The name of this section comes from the French word reprendre - to renew. It is a renewal, a repetition of the exposition, but modified: both parties now sound in the main key of the symphony, as if brought into harmony by the events of development. Sometimes there are other changes in the reprise. For example, it can be truncated (without any of the themes that sounded in the exposition), mirrored (first the side part sounds, and only then the main part). The first part of the symphony usually ends with a coda - a conclusion that affirms the main key and the main image of the sonata allegro. In the early symphonies, the coda is small and is, in essence, a somewhat developed final part. Later, for example, with Beethoven, it acquires significant proportions and becomes a kind of second development in which affirmation is achieved once again in the struggle.

This form turned out to be truly universal. Since the days of the symphony and to the present, it successfully embodies the deepest content, conveys an inexhaustible wealth of images, ideas, problems.

The second movement of the symphony is slow. Usually this is the lyrical center of the cycle. Its form is different. Most often it is three-part, that is, it has similar extreme sections and a middle section contrasting with them, but it can also be written in the form of variations or any other, up to a sonata, which differs structurally from the first allegro only in a slower pace and less effective development.

The third part - in the early symphonies, the minuet, and from Beethoven to the present - the scherzo - as a rule, a complex three-part form. The content of this part has been modified and complicated over the decades from everyday or court dance to monumental powerful scherzos of the 19th century and beyond, to formidable images of evil, violence in the symphonic cycles of Shostakovich, Honegger and other symphonists of the 20th century. Starting from the second half of XIX century, the scherzo is increasingly changing places with the slow part, which, in accordance with the new concept of the symphony, becomes a kind of spiritual reaction not only to the events of the first part, but also to the figurative world of the scherzo (in particular, in Mahler's symphonies).
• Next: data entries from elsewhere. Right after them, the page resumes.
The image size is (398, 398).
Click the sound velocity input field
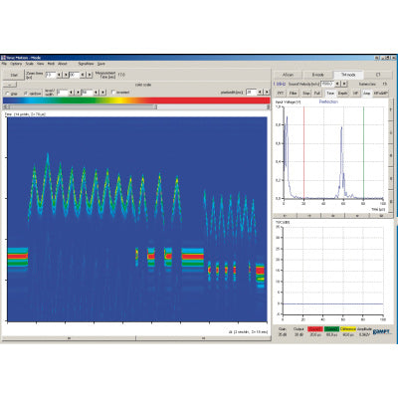pyautogui.click(x=326, y=84)
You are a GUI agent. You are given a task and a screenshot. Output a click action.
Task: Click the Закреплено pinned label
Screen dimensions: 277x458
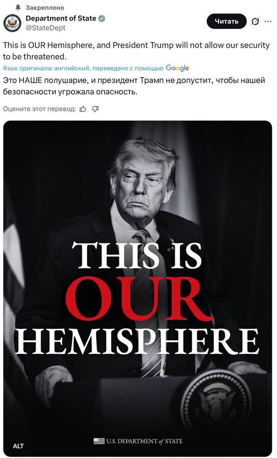(45, 8)
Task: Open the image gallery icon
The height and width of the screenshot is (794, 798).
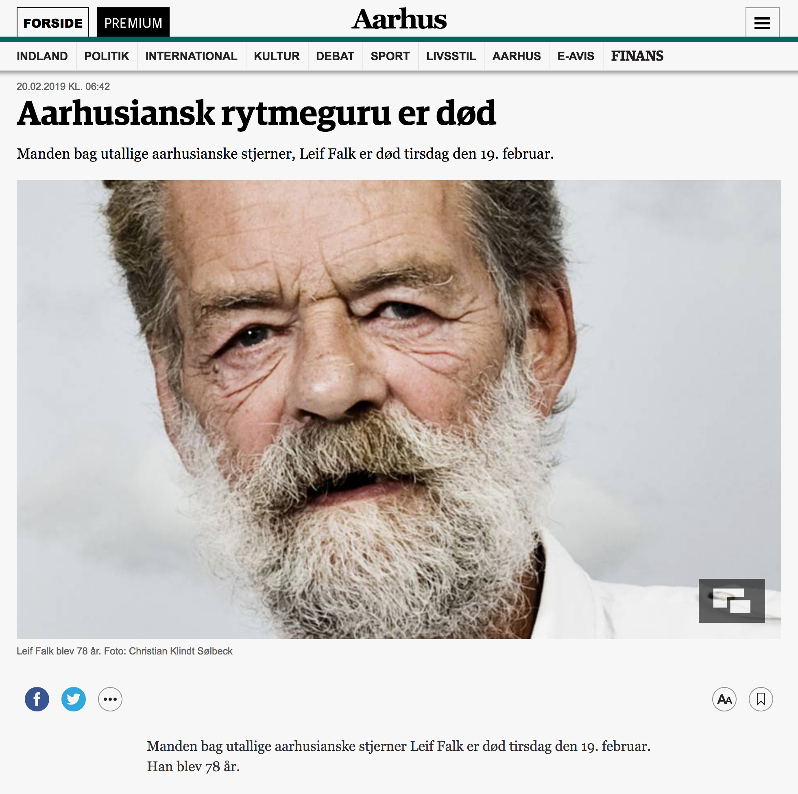Action: coord(732,600)
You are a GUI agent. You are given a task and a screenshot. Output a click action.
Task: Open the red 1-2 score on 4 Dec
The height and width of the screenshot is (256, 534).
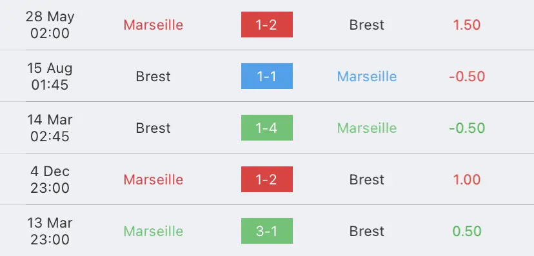(266, 179)
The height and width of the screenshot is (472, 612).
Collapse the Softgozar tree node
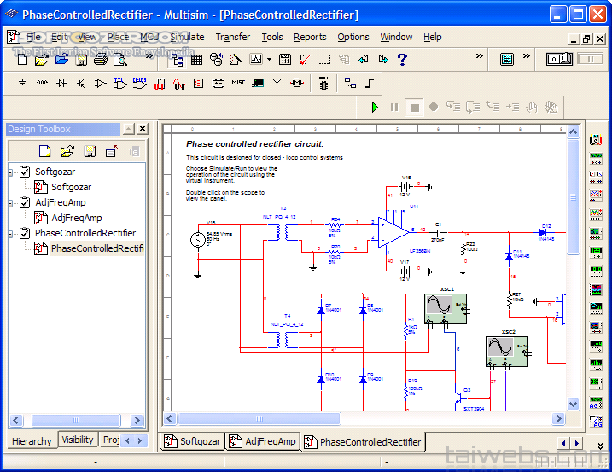pos(12,172)
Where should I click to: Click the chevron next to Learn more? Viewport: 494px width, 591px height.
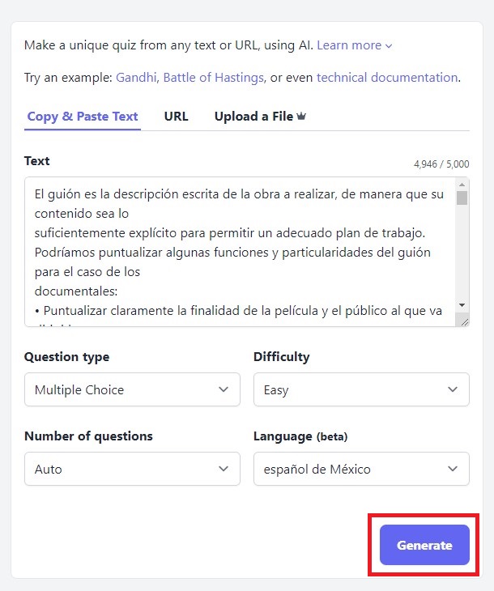point(389,46)
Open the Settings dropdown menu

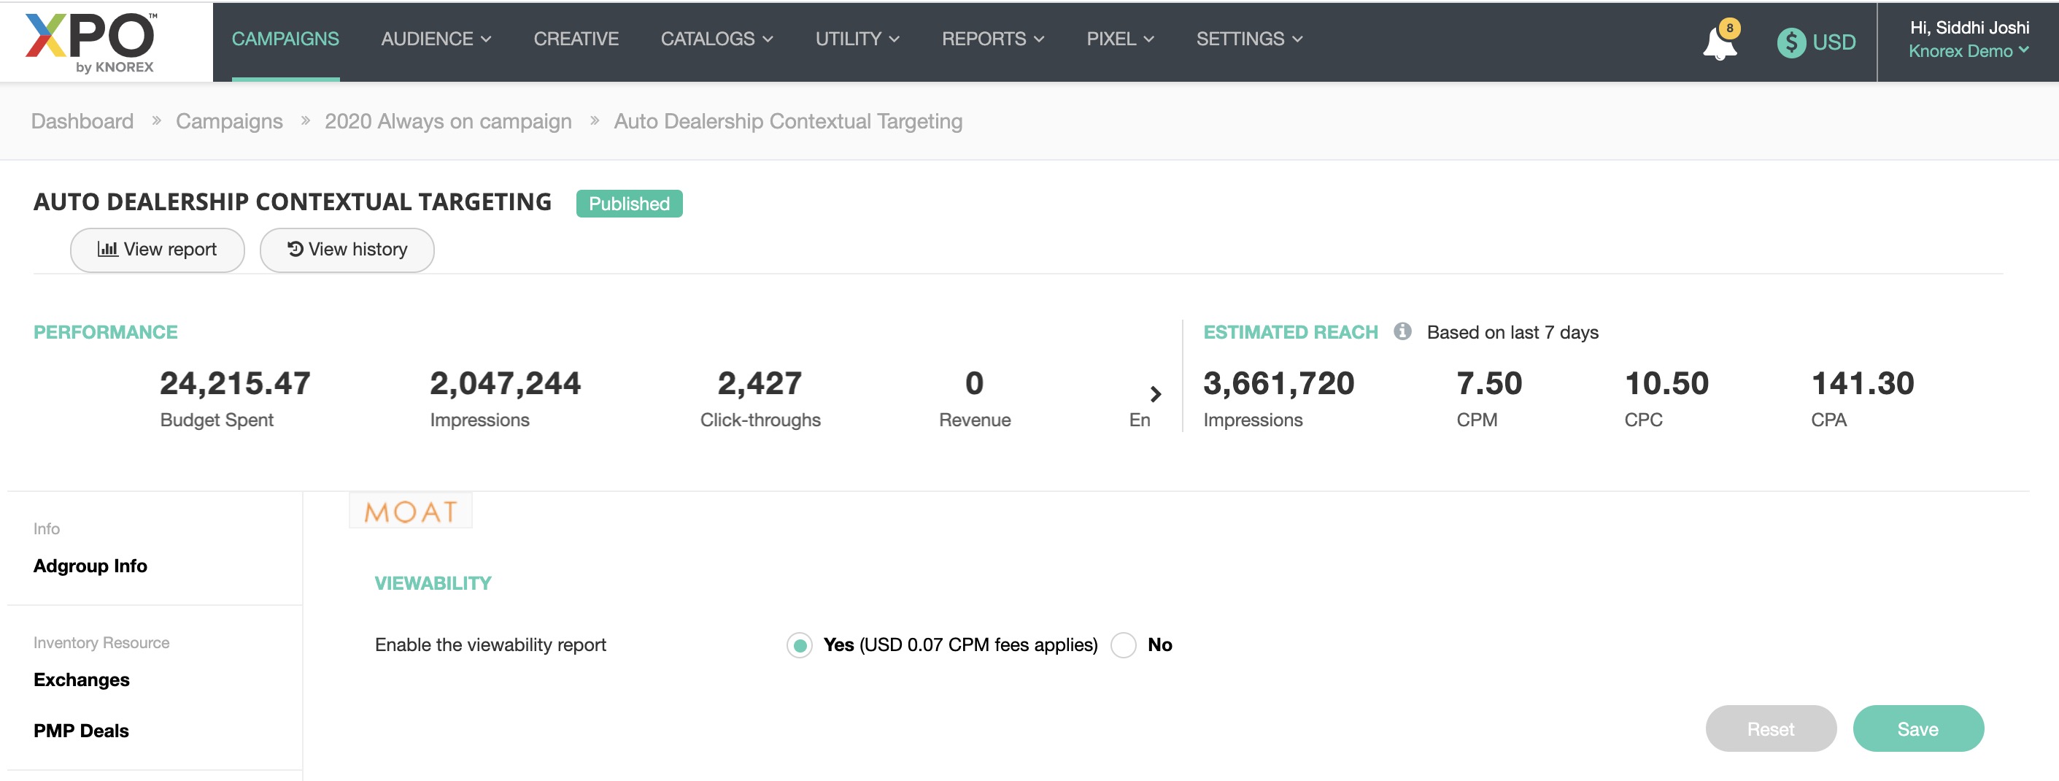pyautogui.click(x=1249, y=39)
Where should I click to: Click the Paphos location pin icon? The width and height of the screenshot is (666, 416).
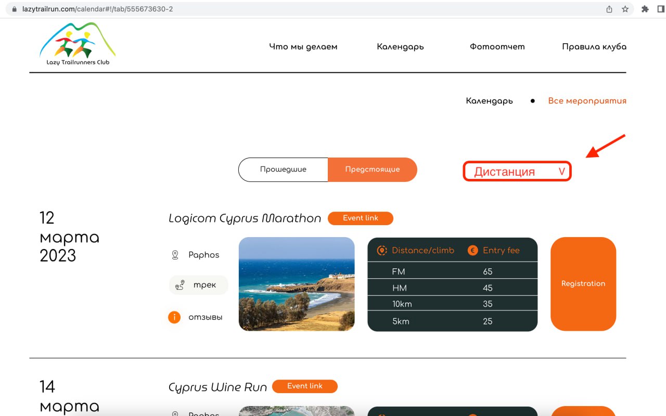click(x=175, y=255)
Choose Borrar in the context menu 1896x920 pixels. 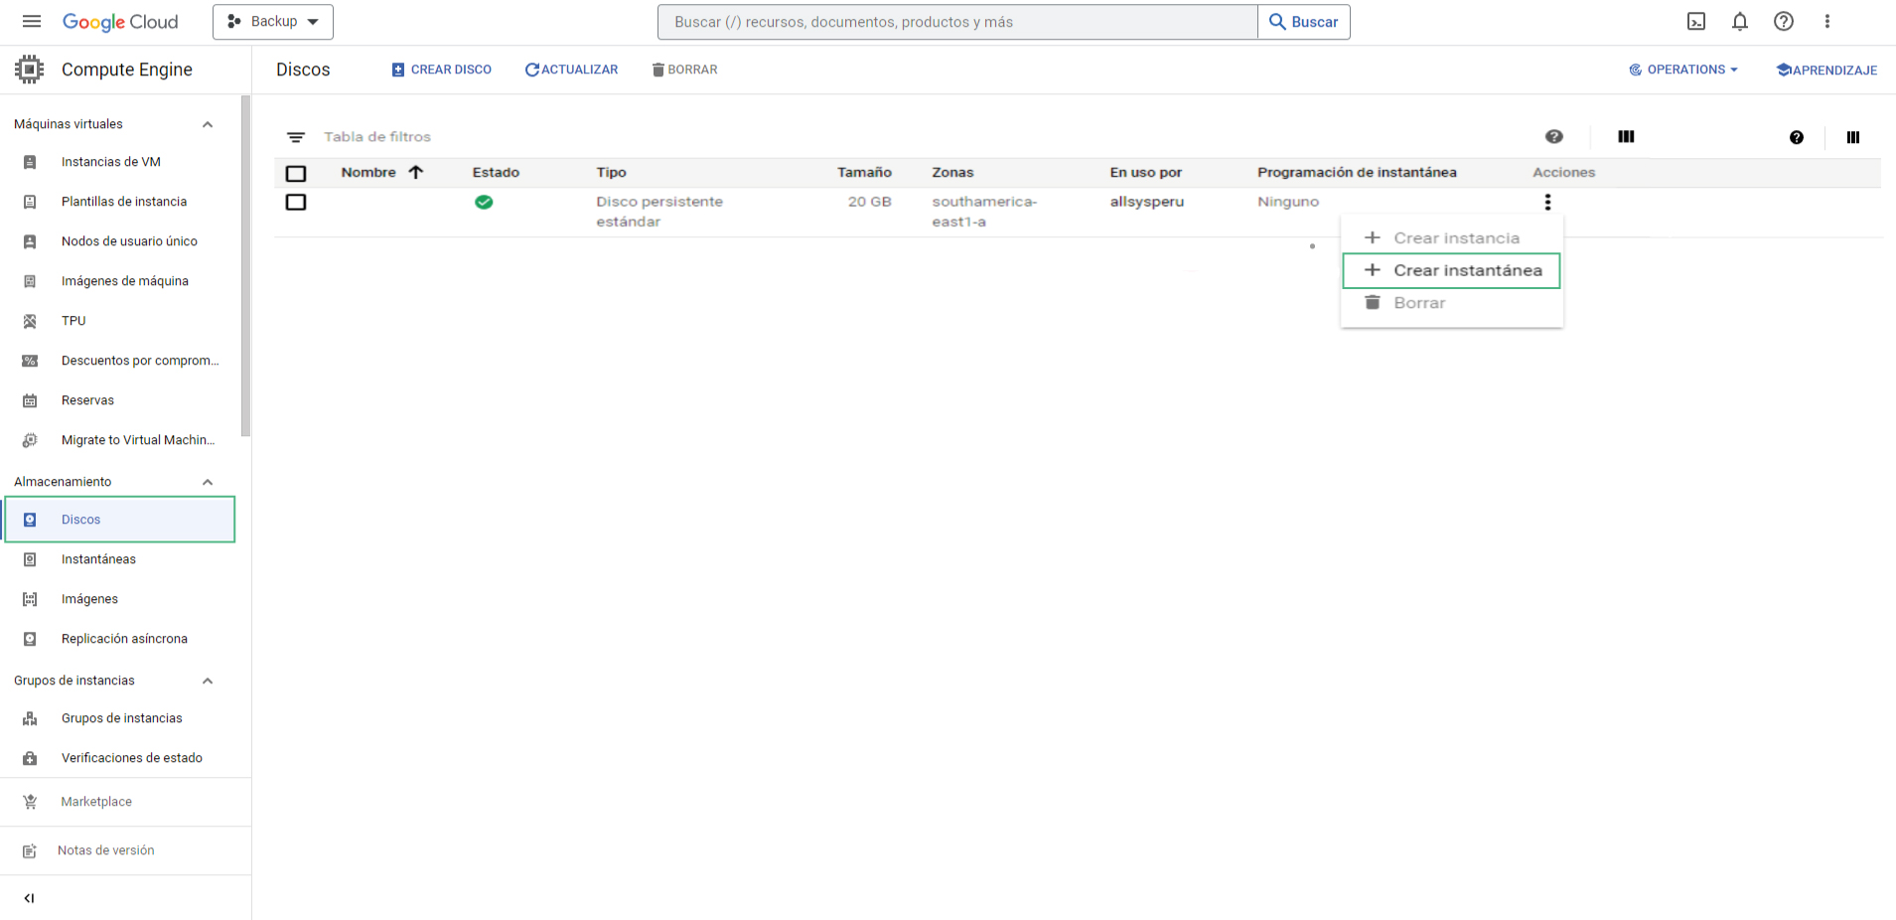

The finale, which is the result of the cycle, in the early symphonies is more often written in the form of a rondo sonata. The alternation of cheerful episodes sparkling with merriment with the constant dance refrain - such a structure naturally followed from the nature of the images of the finale, from its semantics. Over time, with the deepening of the problems of the symphony, the regularities of the structure of its finale began to change. Finales began to appear in sonata form, in the form of variations, in free form, and finally - with features of oratorio (with the inclusion of a choir). His images have also changed: not only life-affirmation, but sometimes tragic outcome(Sixth Symphony by Tchaikovsky), reconciliation with cruel reality or escape from it into the world of dreams, illusions have become the content of the finale of the symphonic cycle in the last hundred years.

But back to the beginning of the glorious path of this genre. Appearing in the middle of the 18th century, it reached classical perfection in the work of the great Haydn.